A Fairy Tale Library Compressed Into One Story
Several reviewers have noted that Enchanted weaves references to an enormous range of fairy tales beyond the Princess and the Frog at its center. Cinderella, Sleeping Beauty, Bluebeard, and others appear as structural elements, thematic resonances, or outright plot complications involving the seven Woodcutter sisters. The sister who ran off with the Pirate King, the one whose stories are literally cursed, the one who went north and never returned: they are referenced rather than fully explored in this first book, which functions as an invitation into a larger world across a series.

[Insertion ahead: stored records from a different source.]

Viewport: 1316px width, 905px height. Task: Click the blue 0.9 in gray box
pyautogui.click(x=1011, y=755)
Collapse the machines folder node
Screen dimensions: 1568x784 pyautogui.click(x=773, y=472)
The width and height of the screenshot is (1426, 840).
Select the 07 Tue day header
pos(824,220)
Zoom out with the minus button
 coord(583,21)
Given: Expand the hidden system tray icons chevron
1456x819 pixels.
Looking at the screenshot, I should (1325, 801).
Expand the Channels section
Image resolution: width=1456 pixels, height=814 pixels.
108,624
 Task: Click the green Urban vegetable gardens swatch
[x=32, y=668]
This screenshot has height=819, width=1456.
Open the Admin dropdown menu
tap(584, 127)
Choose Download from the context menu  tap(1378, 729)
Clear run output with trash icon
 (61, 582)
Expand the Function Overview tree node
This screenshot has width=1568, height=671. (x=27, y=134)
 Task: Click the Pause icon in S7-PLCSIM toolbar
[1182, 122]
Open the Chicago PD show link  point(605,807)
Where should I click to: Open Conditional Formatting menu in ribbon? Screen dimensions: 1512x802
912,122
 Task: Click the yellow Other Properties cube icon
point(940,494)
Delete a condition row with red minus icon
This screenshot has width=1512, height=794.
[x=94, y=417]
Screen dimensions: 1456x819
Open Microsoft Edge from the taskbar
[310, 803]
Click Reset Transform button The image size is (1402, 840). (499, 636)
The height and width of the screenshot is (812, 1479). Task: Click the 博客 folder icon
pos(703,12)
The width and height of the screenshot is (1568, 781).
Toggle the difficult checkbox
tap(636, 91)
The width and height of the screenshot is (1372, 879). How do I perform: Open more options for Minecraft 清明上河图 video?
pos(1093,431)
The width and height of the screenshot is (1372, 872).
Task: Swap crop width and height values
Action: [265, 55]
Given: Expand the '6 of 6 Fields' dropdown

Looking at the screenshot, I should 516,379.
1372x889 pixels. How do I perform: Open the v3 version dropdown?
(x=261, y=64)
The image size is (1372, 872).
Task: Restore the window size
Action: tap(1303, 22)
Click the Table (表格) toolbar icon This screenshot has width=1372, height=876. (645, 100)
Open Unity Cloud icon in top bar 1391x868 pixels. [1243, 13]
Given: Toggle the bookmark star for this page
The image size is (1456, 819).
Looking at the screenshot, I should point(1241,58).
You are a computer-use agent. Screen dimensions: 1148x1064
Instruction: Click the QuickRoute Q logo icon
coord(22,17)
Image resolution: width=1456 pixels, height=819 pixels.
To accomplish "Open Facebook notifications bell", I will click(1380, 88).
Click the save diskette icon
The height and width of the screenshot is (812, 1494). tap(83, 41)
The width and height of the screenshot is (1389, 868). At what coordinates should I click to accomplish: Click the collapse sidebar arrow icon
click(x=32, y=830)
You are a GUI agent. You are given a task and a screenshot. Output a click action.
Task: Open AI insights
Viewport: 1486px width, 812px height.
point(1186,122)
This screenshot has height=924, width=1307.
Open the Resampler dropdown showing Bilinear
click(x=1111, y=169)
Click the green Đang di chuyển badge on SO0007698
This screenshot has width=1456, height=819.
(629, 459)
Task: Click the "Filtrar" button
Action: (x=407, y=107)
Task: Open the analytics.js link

One reviewer flagged some confusion about elements that are not fully explained, and that is fair. Enchanted asks readers to accept a level of fairy tale logic that does not always answer its own questions. That is a feature for readers comfortable with the mode, a genuine problem for readers who want complete narrative accounting. Kontis trusts her readers to hold ambiguity, which is more confidence than most YA debuts extend.
What Katherine Kellgren Does That No Other Narrator Can
The Woodcutter family has seven daughters and two parents with distinct personalities, and Kontis gives them enough individual identity that they need to be voiced rather than simply named. Kellgren distinguishes each sister with vocal choices that feel organic rather than assigned. The sisters who appear briefly are still distinct from one another. The frog has a different register than the prince, which is a characterization choice that makes the central romantic complication more legible in audio than it might be on the page.
The Tonal Ambiguity and Who It Serves
One reviewer noted some confusion about whether Enchanted is properly YA or middle-grade, citing the prince’s age of nineteen alongside the generally younger narrative voice. That tonal ambiguity is real, and listeners who pick it up expecting older YA content may need to recalibrate. But at seven hours and forty-six minutes with Kellgren at the microphone, the listening experience resolves the question practically: this is a fairy tale in the truest sense, which is to say it is for anyone who can hear it without demanding that it be something more contemporary or more categorically neat. Fairy tales have always belonged to readers younger and older than their stated audiences.
Frequently Asked Questions
Is Enchanted the first book in the Woodcutter Sisters series, and do later books follow Sunday specifically?
Yes, it is the first book. The series follows different Woodcutter sisters in subsequent volumes, building out the fairy tale world Kontis introduces here. Sunday’s story continues but later books center on other sisters.
How does Katherine Kellgren’s narration handle the large cast of Woodcutter sisters and other characters?
Kellgren gives each sister a distinct vocal identity without exaggerated differentiation. Even briefly mentioned sisters register as individuals, which makes the family dynamics easier to track across a seven-hour listen.
Is this book appropriate for middle-grade readers, or is it properly YA?
The tone reads as older middle-grade to younger YA. The romantic content is innocent and the fairy tale logic is accessible to younger readers. However, the prince is nineteen, which can feel slightly mismatched. Most readers find it sits comfortably at the boundary.
How much of the fairy tale intertextuality can a listener follow without being familiar with specific tales?
Most of it. Kontis embeds the references with enough narrative context that unfamiliar listeners will not lose the main story. Familiarity with the broader fairy tale canon adds pleasure but is not required to follow Sunday’s central arc.